Apesar de ter feito parte de círculos de amizade que incluíam imortais da academia brasileira de letras, e de seu falecido marido, Cândido Mendes de Almeida (1928-2022), ter sido também um dos integrantes da ABL, Margareth se interessou pela literatura bem antes disso.
Desde menina ela já lia muito, e talvez naquela época ela não imaginaria que lançaria um livro.
“Um tempo para não esquecer”, narra a experiência de Dalcolmo durante a pandemia, das repercussões clínicas, dos impactos sociais e dos esforços da comunidade científica para encontrar vacinas contra a Covid-19. O livro reúne os artigos escritos semanalmente para o jornal O Globo, documentando a visão da ciência sobre a pandemia.
O livro na verdade é uma contribuição que eu pretendo deixar para aqueles que se interessarem.
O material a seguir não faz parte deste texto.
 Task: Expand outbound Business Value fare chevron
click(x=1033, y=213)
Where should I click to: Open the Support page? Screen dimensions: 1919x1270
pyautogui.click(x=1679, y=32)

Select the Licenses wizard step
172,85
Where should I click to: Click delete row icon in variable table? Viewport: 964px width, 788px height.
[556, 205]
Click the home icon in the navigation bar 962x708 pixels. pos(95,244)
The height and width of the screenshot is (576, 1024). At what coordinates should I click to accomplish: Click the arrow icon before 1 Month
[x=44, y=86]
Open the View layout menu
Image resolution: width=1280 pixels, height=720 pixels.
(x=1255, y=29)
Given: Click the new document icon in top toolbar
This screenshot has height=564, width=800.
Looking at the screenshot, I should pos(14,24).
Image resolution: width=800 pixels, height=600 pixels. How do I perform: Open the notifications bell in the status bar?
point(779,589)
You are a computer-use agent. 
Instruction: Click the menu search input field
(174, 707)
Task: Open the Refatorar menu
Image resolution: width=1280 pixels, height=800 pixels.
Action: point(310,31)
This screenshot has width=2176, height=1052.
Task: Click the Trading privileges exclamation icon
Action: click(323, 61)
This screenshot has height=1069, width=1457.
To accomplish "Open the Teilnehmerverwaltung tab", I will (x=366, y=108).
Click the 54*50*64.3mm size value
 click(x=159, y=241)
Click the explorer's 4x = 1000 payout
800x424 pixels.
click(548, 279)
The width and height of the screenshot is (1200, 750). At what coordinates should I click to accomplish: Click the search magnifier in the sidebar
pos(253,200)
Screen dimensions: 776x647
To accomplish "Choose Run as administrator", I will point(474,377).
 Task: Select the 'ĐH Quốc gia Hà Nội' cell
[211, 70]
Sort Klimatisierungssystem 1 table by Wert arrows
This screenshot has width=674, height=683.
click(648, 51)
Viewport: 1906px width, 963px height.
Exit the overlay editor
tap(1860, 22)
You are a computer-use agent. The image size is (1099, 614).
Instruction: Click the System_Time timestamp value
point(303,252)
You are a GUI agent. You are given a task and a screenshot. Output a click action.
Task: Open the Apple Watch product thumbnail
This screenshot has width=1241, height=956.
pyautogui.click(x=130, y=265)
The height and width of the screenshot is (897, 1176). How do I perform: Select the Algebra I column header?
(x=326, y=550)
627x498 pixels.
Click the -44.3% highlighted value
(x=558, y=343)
É um livro para leitores leigos, digamos. Um livro que tem muitas informações sobre as histórias das epidemias, sobre a história da pandemia da Covid-19 e muitas relações literárias que fazem sempre um estilo que eu tenho de registrar aquilo que eu escrevo. Não é um artigo médico, naturalmente. Então, no livro, na verdade, eu reuni todos os artigos que eu publiquei com alguns cortes, por causa do espaço do jornal, que eu publiquei no Jornal O Globo, no qual eu venho escrevendo nos últimos dois anos. Então, eu editei os arquivos originais e o livro é isso: um traço cronológico desde o início da pandemia, porque eu participei desde o primeiro momento, assessorei o grupo do Ministro Mandetta, no início de março de 2020 e todo esse registro, eu pude fazê-lo até o final do ano passado. Então, eu brinco que o meu livro é Pré-Omicron. Agora, eu precisarei escrever uma edição revisada Pós-Omicron, certamente.
Margareth Dalcolmo
Então, escrever o livro foi uma experiência extremamente prazerosa para mim. Não apenas porque eu gosto muito de escrever. Eu sempre escrevi muito. Eu anoto tudo que eu costumo fazer, que eu costumo ouvir. Então, assim, isso vai juntando, vai reunindo muitas informações de natureza factual e algumas reflexões que eu tenho como alguém que pensa literariamente de certa maneira. Não só a experiência médica, mas a experiência humana, que é aquela que nos fascina, né?
Margareth Dalcolmo
Margareth Dalcolmo é membro do Expert Committee on the Selection and Use of Essential Medicines, da Organização Mundial da Saúde, um grupo de 18 peritos que fornece recomendações à OMS quanto à aprovação de fármacos essenciais. Mas, para fazer recomendações ao público, Margareth não precisa de um convite a um grupo de membros, seu histórico de trabalho e pesquisa falam por sí. A orientação para o público, no que concerne ao combate à pandemia da Covid-19, sempre foi a mesma: o uso de máscaras, o distanciamento social e a vacinação.
A maior parte da população atendeu ao pedido, mesmo com os negacionistas da vacina. Dalcolmo não desistiu de continuar levando informação científica ao público geral.
O reconhecimento de seu trabalho foi acentuado com prêmios e honrarias. A primeira dose de Astrazeneca coproduzida pela Fiocruz foi aplicada no braço da pneumologista, um símbolo forte para lembrarmos que lutar pela vida e pela ciência, tem que valer a pena.